I should mention that, at the time, I was a systems programmer responsible for, among other things, CA Top Secret.
It turned out that he was handing me the contents for the Restricted Password list. Apparently, people have a tendancy to choose some rather choice words for their passwords, so to keep them from being guessable, these words were kicked out of the pool of available options.
I was reminded of this today when learning how to publish and edit content on TRexxers.com. Believe it or not, we have a restricted word list here too (for acceptable content) - though I'm pleased to say it's much smaller than the one used by my previous employer.

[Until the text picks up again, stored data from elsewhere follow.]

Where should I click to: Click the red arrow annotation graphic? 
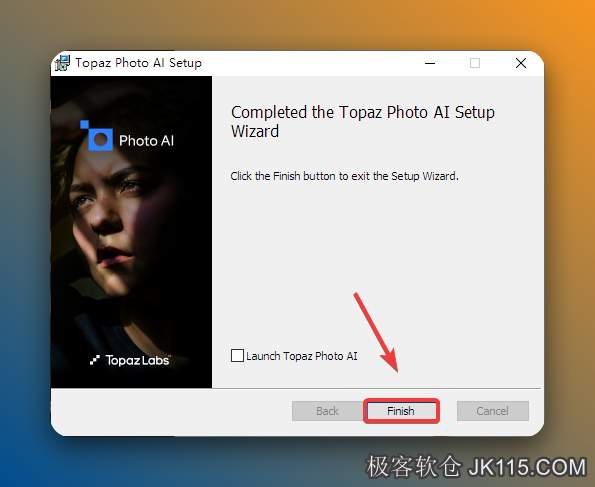tap(376, 332)
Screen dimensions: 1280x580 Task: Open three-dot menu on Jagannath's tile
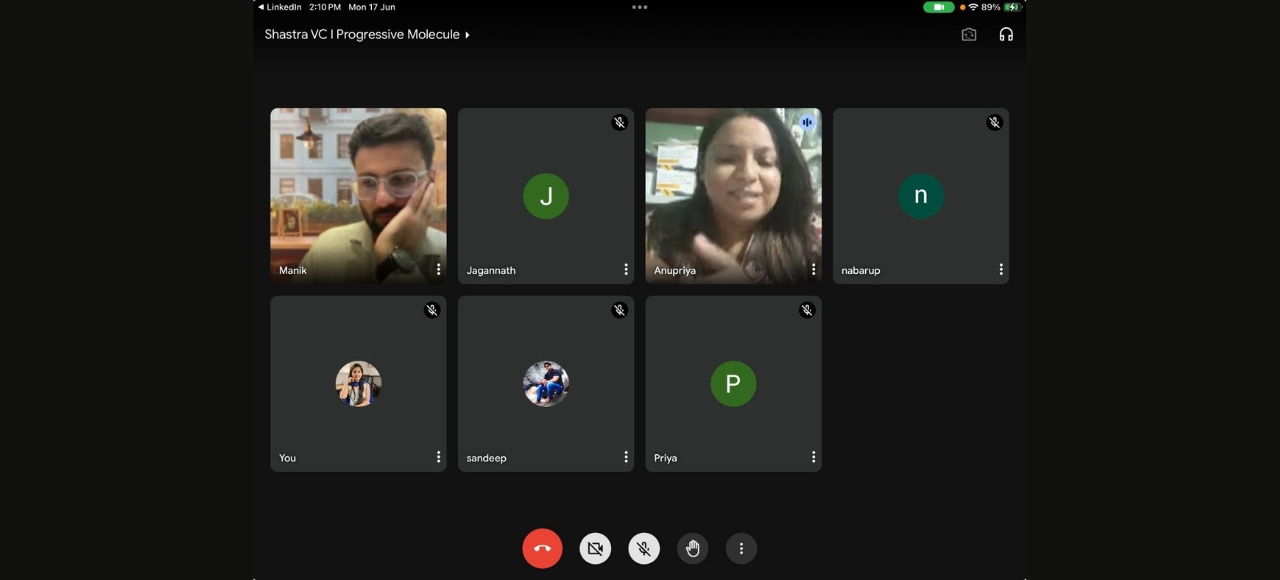tap(626, 270)
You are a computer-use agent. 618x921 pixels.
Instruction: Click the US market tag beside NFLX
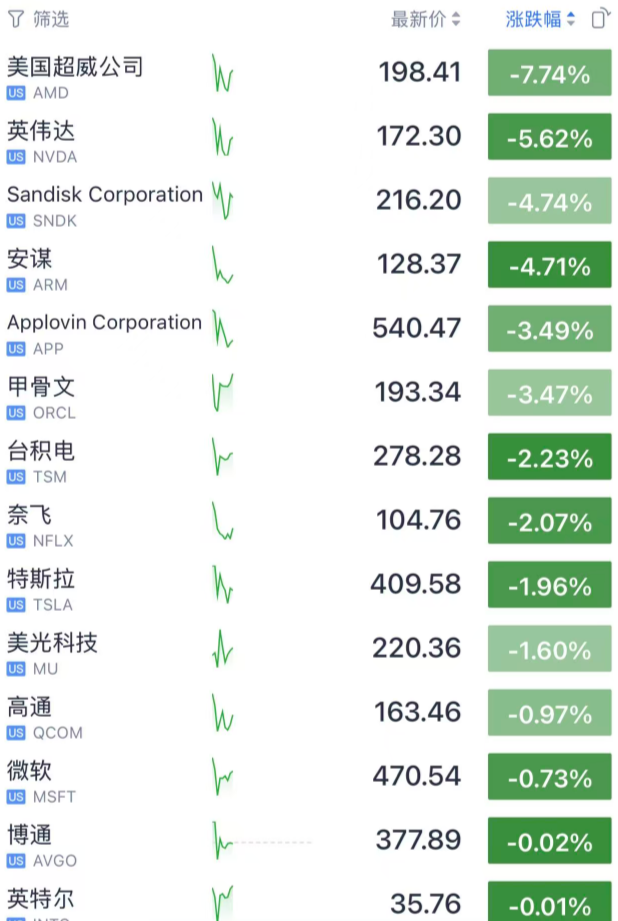[x=16, y=541]
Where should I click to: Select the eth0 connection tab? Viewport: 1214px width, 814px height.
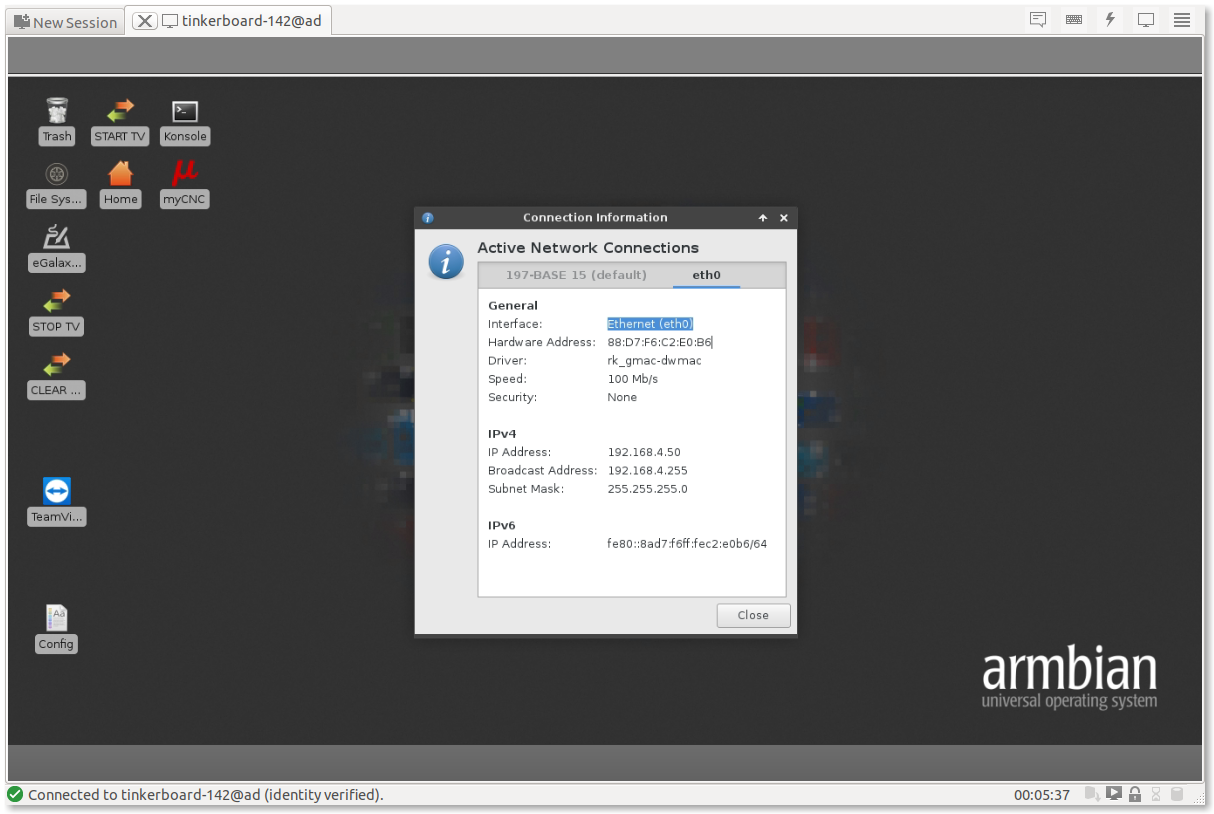pos(706,275)
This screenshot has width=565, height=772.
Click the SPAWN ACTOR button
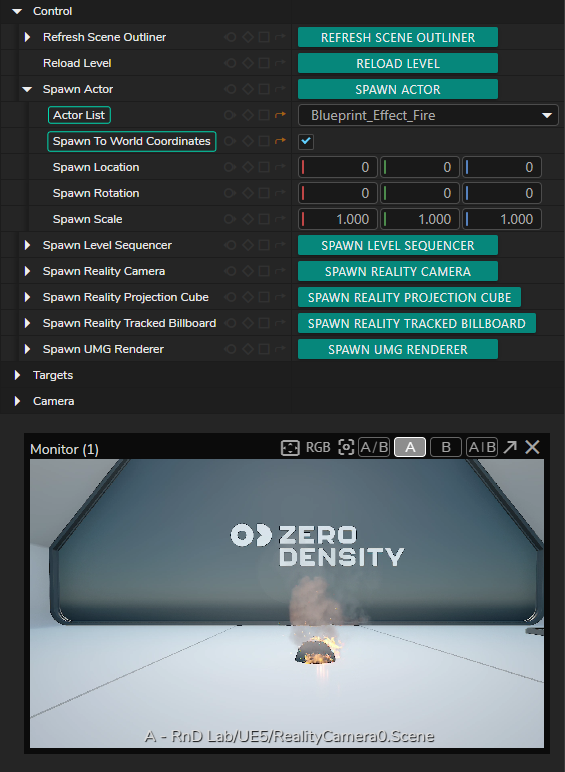(x=398, y=89)
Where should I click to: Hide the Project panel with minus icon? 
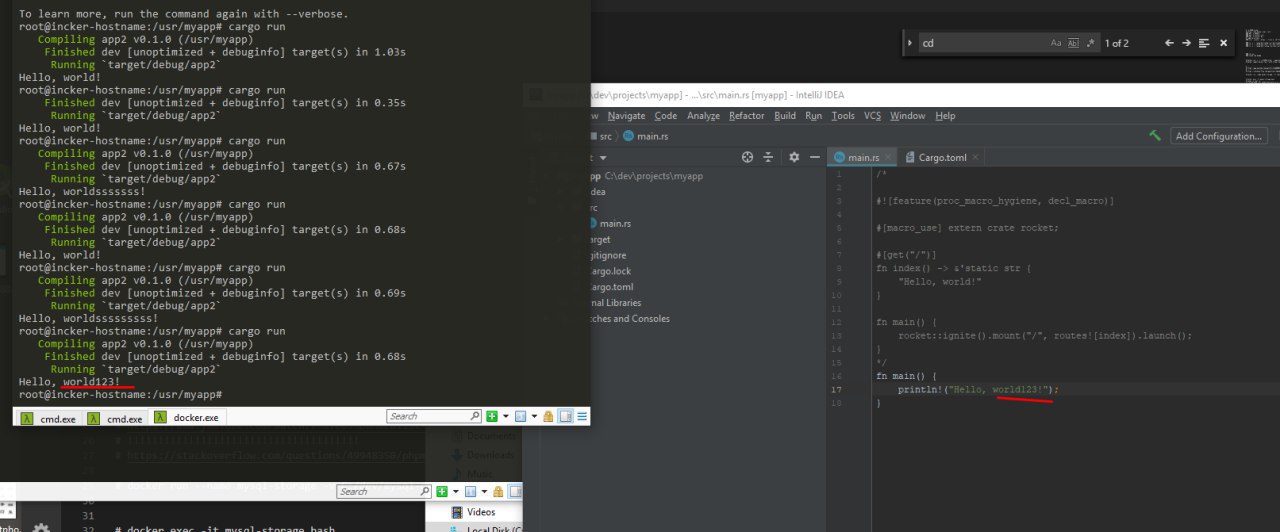(x=815, y=157)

But it got me thinking: what other kinds of words are "forbidden" among mainframers, even if they're not particularly vulgar? Or, for that matter, what words are mainframers likely to use that non-mainframers might shy away from, such as "legacy" or even "uptime" or "chargeback"?
What do you think?

JES3: 1 year, 8 months ago
Forbidden is so foreboding of a word. How about cringe-inducing, like the buzzword bingo terms “political correctness” “diversity” “downsizing” “right-sizing”? I can handle flames rather than obfuscation and prissy, self-serving terms like the above.
dbaSteve: 1 year ago
While reading this, I was reminded of a real old story in some trade paper (maybe ComputerWorld?). Now, remember; this is 30 years ago and political correctness did not exist. The story talked about how computer people were rather fixated on sex and bodily functions. A few of the examples were “it took a dump”, “let me look at your dump”, “it just went done on me”.
bfwd: 9 months, 3 weeks ago
How about the guy who was referring to printer output: “OK, go over there and take it out and I’ll be there in a minute to look at it!”